Dr Rizvi said they will need to continue to work “closely” with India to ensure that their secular society grows from strength to strength.
Visiting Indian Foreign Secretary Harsh Vardhan Shringla delivered the keynote speech at the seminar titled "Bangladesh and India: A promising Future” jointly organised by the Bangladesh Institute of International and Strategic Studies (BIISS) and Indian High Commission in Dhaka.
Dr Rizvi said minorities in Bangladesh are not only sacred as they are “absolute equal citizens” of this country.
So, he said, there is no question whatsoever that their interests in a secular Bangladesh society can be affected. “The government attaches the highest priority to the protection and welfare of our minority citizens.”
The foreign affairs expert assured all that there is no way they will look away if their minorities are affected in any possible way.

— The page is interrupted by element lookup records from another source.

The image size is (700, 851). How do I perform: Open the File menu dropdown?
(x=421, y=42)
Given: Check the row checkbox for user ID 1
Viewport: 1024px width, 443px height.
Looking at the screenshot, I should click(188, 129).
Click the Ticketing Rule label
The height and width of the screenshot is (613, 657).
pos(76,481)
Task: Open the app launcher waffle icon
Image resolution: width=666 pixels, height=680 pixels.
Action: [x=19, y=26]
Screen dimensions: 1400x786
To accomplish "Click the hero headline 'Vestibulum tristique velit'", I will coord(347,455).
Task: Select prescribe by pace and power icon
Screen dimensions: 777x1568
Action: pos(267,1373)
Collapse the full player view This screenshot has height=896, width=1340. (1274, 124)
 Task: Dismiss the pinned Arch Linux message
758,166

He mentioned that minorities in Bangladesh have invaluable contributions to growth and development of Bangladesh and the government is committed to providing them equal opportunities. “We’re committed to Agenda 2030…nobody will be left behind.”
Dr Rizvi said much has been achieved together and the two countries have created a relationship which would be envy of any two neighbours in the world and the two countries have resolved issues in a peaceful manner.
“We need to look forward, ours is a long-term relationship. We need to find long-term solutions to all the problems,” he said.
Dr Rizvi described India's National Register of Citizens (NRC) issue as a burning one but expected it to remain as an internal or domestic affair of the neighbouring country as stated repeatedly by Indian Prime Minister Narendra Modi having no impact on Bangladesh.
"We’ve accepted that (repeated assurances) and we’ve good reasons to believe we shouldn’t worry [about]," he said.
He termed "heavenly" the Dhaka-Delhi ties saying the two neighbours by now resolved the seven-decade-old land boundary disputes in a peaceful manner, setting an example for other parts of the globe though there are some outstanding issues.
Dr Rizvi said he was unhappy with the existing pace of progress in resolving the outstanding issues which two countries have agreed previously.
He said opportunities will be lost in delays and urged to expedite the implementation of the initiatives under the Indian Line of Credit.
BIISS Chairman Ambassador Fazlul Karim, Indian High Commissioner Riva Ganguly Das and acting Director General of BIISS Colonel Sheikh Masud Ahmed also spoke at the programme.
Shringla arrived here on a brief visit on Monday morning. Foreign Secretary Masud Bin Momen received Shringla upon arrival at Hazrat Shahjalal International Airport.
The Indian Foreign Secretary met Foreign Minister Dr AK Abdul Momen and conveyed that India is looking forward to a successful visit of Prime Minister Narendra Modi later in the month for Mujib Borsho.
Shringla met his counterpart Foreign Secretary Masud Bin Mamun and had “warm and friendly” discussions on the Bangladesh-India partnership and plans for Prime Minister Narendra Modi’s visit.
The Indian Foreign Secretary met Awami League General Secretary and Minister of Road, Transport and Bridges Obaidul Quader.
They agreed that the bilateral relationship is of the highest priority for both governments, and on the need for efforts to continue to strengthen this partnership.
The Indian Foreign Secretary is scheduled to leave Dhaka for New Delhi on Tuesday morning.